Infine, vi è la discriminazione dei prezzi di terzo grado che corrisponde ad
una situazione in cui il monopolista vende il suo prodotto a persone diverse e a prezzi diversi, ma ciascuna unità di output è venduta a una determinata tipologia di consumatori allo stesso prezzo. Si tratta della forma più
comune di discriminazione dei prezzi. Un esempio potrebbe essere quello
degli sconti al cinema o agli spettacoli teatrali: spesso vengono fissati prezzi diversi a seconda della fascia di età, come avviene per bambini o per anziani, che hanno una minore capacità di pagare e quindi beneficiano di sconti, o a seconda del reddito percepito (studenti e militari).
Glossario
Monopolio bilaterale: forma di mercato caratterizzata dalla presenza di un solo venditore e di un
solo acquirente. L’esempio classico è quello del mercato del lavoro, laddove le contrattazioni
salariali avvengono solitamente tra il sindacato dei lavoratori e l’associazione degli imprenditori.

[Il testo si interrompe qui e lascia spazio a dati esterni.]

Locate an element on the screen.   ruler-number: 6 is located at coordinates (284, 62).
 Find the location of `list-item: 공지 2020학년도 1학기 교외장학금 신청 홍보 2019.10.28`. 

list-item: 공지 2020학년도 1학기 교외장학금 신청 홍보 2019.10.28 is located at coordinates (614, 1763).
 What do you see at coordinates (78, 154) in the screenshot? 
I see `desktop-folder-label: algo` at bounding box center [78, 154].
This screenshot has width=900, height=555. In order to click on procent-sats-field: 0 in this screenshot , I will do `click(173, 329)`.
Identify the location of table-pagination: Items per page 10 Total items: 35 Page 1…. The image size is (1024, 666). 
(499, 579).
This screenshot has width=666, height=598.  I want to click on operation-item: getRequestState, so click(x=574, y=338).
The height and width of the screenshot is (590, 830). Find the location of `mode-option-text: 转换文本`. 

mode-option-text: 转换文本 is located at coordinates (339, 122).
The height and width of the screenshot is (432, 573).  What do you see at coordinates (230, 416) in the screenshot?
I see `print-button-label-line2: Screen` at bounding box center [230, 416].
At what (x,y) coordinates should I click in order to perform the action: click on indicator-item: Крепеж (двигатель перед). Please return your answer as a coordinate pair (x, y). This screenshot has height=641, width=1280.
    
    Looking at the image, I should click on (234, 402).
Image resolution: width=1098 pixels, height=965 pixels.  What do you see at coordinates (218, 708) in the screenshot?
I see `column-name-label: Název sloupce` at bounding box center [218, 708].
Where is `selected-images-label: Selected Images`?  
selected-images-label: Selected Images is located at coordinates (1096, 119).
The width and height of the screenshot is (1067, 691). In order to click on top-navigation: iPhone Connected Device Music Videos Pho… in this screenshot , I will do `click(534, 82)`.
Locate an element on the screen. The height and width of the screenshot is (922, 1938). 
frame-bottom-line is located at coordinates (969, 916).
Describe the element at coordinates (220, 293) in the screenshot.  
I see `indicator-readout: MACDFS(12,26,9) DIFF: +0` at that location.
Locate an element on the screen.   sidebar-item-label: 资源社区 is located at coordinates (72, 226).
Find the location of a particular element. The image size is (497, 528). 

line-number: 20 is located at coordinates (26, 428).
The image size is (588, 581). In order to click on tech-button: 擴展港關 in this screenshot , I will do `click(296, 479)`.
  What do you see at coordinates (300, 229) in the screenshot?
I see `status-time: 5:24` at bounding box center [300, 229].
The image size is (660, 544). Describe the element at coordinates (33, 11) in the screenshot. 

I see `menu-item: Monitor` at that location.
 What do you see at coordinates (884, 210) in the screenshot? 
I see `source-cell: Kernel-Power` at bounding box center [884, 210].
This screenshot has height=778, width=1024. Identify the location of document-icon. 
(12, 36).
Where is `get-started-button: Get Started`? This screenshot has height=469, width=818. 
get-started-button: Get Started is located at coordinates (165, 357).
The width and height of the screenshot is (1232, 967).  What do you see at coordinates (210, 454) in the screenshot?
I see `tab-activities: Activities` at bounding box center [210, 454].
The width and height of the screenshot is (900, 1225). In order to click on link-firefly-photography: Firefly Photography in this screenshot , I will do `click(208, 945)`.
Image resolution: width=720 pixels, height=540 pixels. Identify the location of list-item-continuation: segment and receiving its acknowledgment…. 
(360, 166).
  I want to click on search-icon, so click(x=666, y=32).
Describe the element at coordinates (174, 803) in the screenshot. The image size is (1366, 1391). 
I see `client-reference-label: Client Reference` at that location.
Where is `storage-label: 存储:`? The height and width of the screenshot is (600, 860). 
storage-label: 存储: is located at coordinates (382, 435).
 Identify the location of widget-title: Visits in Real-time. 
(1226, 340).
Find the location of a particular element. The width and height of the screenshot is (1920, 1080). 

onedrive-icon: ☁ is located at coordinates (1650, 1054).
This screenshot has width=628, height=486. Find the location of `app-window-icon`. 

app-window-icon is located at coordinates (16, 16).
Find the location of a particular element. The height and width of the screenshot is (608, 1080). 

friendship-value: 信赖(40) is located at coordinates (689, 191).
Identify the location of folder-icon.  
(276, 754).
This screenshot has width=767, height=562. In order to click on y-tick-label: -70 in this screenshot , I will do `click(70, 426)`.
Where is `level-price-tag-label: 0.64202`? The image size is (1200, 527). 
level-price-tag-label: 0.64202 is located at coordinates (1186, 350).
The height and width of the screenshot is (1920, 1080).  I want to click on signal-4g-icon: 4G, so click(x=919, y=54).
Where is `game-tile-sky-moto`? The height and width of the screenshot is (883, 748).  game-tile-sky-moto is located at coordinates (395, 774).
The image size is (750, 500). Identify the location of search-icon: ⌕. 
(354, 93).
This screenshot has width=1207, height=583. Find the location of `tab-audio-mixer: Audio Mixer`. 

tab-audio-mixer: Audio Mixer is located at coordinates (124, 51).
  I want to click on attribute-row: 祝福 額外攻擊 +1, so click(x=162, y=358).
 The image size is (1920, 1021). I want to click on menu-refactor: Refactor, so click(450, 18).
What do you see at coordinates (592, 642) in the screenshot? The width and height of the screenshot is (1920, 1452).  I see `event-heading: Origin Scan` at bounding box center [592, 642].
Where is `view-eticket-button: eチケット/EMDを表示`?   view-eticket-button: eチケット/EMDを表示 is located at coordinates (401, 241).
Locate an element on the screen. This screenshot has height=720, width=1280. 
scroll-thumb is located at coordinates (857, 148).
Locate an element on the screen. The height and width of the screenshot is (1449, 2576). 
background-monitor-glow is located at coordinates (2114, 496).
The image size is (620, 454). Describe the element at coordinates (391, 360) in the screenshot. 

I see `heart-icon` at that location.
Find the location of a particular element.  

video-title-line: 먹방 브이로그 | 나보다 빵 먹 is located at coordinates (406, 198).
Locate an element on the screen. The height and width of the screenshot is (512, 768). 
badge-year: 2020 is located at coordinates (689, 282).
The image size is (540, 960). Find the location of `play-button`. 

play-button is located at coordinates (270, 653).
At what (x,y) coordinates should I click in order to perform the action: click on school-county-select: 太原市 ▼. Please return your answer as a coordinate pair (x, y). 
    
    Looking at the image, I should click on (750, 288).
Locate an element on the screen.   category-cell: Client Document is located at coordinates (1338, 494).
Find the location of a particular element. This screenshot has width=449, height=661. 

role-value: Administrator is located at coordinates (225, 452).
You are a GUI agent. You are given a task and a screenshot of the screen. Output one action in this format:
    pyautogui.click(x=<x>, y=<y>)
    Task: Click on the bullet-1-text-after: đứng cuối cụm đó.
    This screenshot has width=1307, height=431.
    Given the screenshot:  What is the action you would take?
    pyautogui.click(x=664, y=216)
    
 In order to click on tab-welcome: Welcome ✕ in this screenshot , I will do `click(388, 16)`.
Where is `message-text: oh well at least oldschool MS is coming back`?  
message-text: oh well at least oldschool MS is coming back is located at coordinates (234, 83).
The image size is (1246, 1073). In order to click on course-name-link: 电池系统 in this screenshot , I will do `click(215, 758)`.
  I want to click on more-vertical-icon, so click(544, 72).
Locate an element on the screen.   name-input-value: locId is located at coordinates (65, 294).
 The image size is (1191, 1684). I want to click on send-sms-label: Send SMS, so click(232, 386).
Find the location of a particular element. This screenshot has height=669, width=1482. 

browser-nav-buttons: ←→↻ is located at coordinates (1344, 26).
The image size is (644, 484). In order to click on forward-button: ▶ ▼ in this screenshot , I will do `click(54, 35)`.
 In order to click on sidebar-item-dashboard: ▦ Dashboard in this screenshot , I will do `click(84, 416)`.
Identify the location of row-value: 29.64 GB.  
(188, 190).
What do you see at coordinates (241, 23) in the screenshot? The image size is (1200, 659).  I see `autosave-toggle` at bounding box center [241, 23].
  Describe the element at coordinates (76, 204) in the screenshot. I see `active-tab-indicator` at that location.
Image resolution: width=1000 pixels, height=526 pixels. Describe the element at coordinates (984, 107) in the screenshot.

Monopsonio: forma di mercato in cui, a fronte della presenza di numerosi venditori, esiste un
unico acquirente, per cui si può parlare di monopolio dal lato della domanda. In tali condizioni la
quantità acquistata e il prezzo sono inferiori a quelli che si sarebbero stabiliti in concorrenza
perfetta, per cui l’acquirente risulta avvantaggiato e il venditore danneggiato.